Researchers have found evidence for stratospheres on some exoplanets, but the WASP-121b work is the first time that water molecules have provided such clear-cut evidence. The authors point to vanadium oxide and titanium oxide gases as possible heat sources here, playing the role that ozone does in Earth’s stratosphere as they absorb starlight at visible wavelengths in the same way that ozone does in the infrared. We’ll learn more about this as the observing effort, which will study 20 different exoplanets over 800 hours of Hubble time, continues.

“This new research is the smoking gun evidence scientists have been searching for when studying hot exoplanets. We have discovered this hot Jupiter has a stratosphere, a common feature seen in most of our solar system planets.” says co-author David Sing (University of Exeter). “It’s a truly exciting find as we’re seeing dramatic differences planet-to-planet which is giving valuable clues in figuring out how planets behave under different conditions, and we’re only just scratching the surface of all the new Hubble data.”

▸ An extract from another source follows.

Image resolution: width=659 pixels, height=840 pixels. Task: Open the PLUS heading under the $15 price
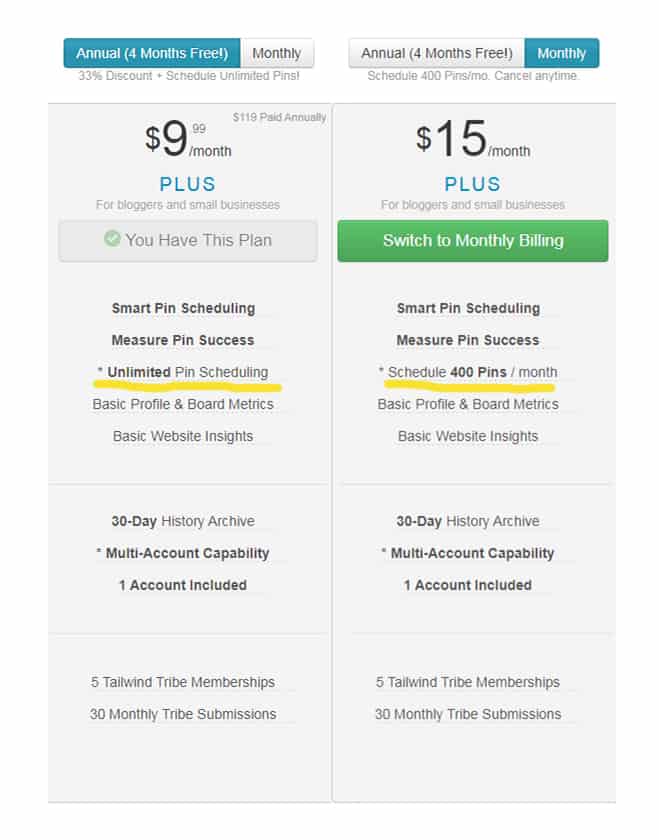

Further Hubble data, of course, will eventually give way to follow-up by the James Webb Space Telescope, delving deeper into the question of stratosphere behavior at different longitudes on the planet. It’s likely that, given its extreme conditions (any closer to its star and WASP-121b could be torn apart), this planet will become a benchmark for atmospheric models. It’s also certainly a reminder of how we’re learning not only to detect exoplanet atmospheres but probe them, an effort we hope to continue on smaller, potentially habitable worlds soon.

The paper is Evans et al., “An ultrahot gas-giant exoplanet with a stratosphere,” Nature 548 (3 August 3 2017). Abstract available. For related work, see Haynes, “Spectroscopic Evidence for a Temperature Inversion in the Dayside Atmosphere of the Hot Jupiter WASP-33b,” Astrophysical Journal Vol. 806, No. 2 (12 June 2015). Abstract.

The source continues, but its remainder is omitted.